Tertiary general hospitals are in a difficult situation. Still, university hospitals that are not tertiary general hospitals get no subsidies from the government and face bankruptcy because of severe management difficulties, according to the director. "I think the government is taking (the situation) too easily,” he added.

Another reason cited for university hospitals' increasing difficulties following junior doctors' resignation was the "doctoral brain drain.” With professors of anesthesiology and pain medicine moving to small- and medium-sized hospitals, some university hospitals have found it difficult even to schedule surgeries.

"The government is sparing no effort to support general hospitals, saying this is a medical crisis. Since the general hospitals are doing well, clinical professors from anesthesiology and emergency medicine are moving to general hospitals," another university hospital director said. "Most of the university hospitals cannot find anesthesiologists."

"Without anesthesiologists, we can't operate.
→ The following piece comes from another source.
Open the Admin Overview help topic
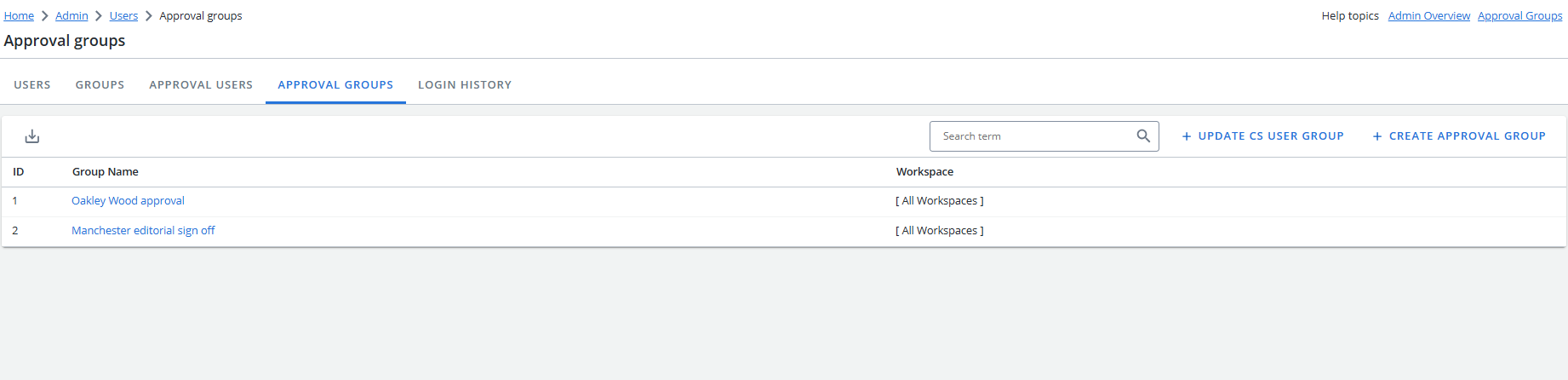This screenshot has width=1568, height=380. pos(1428,16)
It's a vicious cycle that leads to business difficulties," he said. "The recent court ruling will not make trainee doctors return to hospitals. We can make the most of fellows now, but next year, we can't turn out specialists."

University hospitals emphasized that the government should take active measures to support them before it's too late. Although the government has announced a plan to support the advance payment of health insurance benefits for three months from May to July, "it's just a debt pulled in advance," they said.

"We have asked the Ministry of Health and Welfare to release the level of subsidy during the Covid-19 pandemic from the government budget, but the ministry answered that it is not easy," said Han Seung-beom, chairman of the Council of Tertiary General Hospitals. "The advance payment is better than nothing, but it doesn't help much."

"It seems like pharmaceutical companies, wholesalers, and medical device makers will go bankrupt first because hospitals can't pay their bills," Han said. "There's nothing we can do at this point. We need a government task force to take action as the survival of tertiary general hospitals is at stake."